Since 1999, landmines have affected 3,745 people; 396 killed, 3,145 injured, and 204 unknown. Yet as Yeshua reiterated many times, the true number would far exceed what the group records.

Last year 45 people were killed and 206 injured compared to 35 killed and 110 injured in 2013. More casualties have been recorded in Kachin State and the report refers to the Danish Demining Group/ Danish Refugee Council that it would most likely be because of the intensity of conflict in the past five years.

The demining process has been delayed to allow for the completion of the Nationwide Ceasefire Agreement, but the wording in that agreement is vague at best. Responsibility will be tested during this period as the Myanmar Peace Centre was meant to set up a Myanmar Mine Action Centre.

It has not done so.

The Tatmadaw and ethnic armed groups do not map where they place their mines. Ethnic forces also reuse Tatmadaw mines when they discover them, again making it harder to track placements.

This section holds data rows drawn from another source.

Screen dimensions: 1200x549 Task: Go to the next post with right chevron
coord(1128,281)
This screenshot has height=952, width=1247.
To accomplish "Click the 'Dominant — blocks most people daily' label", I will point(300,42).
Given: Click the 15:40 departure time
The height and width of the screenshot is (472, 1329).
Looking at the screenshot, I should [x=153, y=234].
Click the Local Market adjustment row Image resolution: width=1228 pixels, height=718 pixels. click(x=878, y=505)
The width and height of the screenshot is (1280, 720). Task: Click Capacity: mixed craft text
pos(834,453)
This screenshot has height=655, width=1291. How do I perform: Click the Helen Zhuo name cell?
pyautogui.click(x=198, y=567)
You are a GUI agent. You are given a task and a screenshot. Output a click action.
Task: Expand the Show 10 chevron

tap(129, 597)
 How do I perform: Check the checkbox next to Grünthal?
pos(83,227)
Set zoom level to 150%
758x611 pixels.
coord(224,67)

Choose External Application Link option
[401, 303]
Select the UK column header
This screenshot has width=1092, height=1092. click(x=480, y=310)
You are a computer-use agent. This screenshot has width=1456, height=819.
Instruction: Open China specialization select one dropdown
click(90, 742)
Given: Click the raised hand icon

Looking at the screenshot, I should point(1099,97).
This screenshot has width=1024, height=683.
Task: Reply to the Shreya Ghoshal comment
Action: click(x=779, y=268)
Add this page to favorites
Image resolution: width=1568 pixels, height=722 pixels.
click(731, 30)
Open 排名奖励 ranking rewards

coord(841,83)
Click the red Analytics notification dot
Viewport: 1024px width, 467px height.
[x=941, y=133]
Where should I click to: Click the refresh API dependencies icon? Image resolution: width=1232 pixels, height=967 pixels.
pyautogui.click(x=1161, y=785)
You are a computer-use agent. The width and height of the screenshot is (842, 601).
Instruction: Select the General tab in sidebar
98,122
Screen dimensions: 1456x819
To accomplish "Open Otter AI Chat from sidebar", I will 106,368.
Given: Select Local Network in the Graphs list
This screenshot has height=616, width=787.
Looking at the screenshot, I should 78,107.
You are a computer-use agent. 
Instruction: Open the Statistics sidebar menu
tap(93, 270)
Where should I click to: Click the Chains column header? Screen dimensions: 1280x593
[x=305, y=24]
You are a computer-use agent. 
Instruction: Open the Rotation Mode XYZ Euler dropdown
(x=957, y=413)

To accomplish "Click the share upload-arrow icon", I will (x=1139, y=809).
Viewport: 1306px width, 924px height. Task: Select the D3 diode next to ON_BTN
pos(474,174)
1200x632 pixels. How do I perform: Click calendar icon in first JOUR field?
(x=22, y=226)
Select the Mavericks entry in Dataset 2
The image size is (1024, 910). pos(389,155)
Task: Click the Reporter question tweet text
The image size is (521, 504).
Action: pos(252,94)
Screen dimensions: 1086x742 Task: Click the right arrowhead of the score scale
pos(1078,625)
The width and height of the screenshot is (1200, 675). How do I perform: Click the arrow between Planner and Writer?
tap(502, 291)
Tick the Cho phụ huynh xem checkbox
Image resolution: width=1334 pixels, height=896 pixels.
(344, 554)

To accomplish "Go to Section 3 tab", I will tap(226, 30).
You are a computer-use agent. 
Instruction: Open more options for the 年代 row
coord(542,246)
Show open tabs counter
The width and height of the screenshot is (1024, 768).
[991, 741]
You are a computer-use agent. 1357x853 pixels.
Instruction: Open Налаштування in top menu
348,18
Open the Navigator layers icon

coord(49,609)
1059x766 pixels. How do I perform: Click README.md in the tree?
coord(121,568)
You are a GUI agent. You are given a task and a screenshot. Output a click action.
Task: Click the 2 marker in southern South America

The global agreement to ban landmines, the Global Mine Ban Treaty, has been ratified by 80% of the world’s countries. Yet Myanmar has not signed this treaty or the Convention on Cluster Munitions or the Convention on Conventional Weapons.

“The government has had a confusing record but, for the most part, we can say that they don’t seem favourably disposed towards the mine ban treaty,” Yeshua told Mizzima.

“There is an annual UN General Assembly which calls on governments to support the 1997 mine ban treaty, this is an important vote that happens in the UN system because it gives the mandate to UN agencies to work on the landmine problem worldwide, 

…so many countries that are not a party to the 1997 mine ban treaty vote in favour of this, this general assembly resolution. But Myanmar has never voted in favour of it and at the draft vote on it, they again did not vote in favour of it.” He said.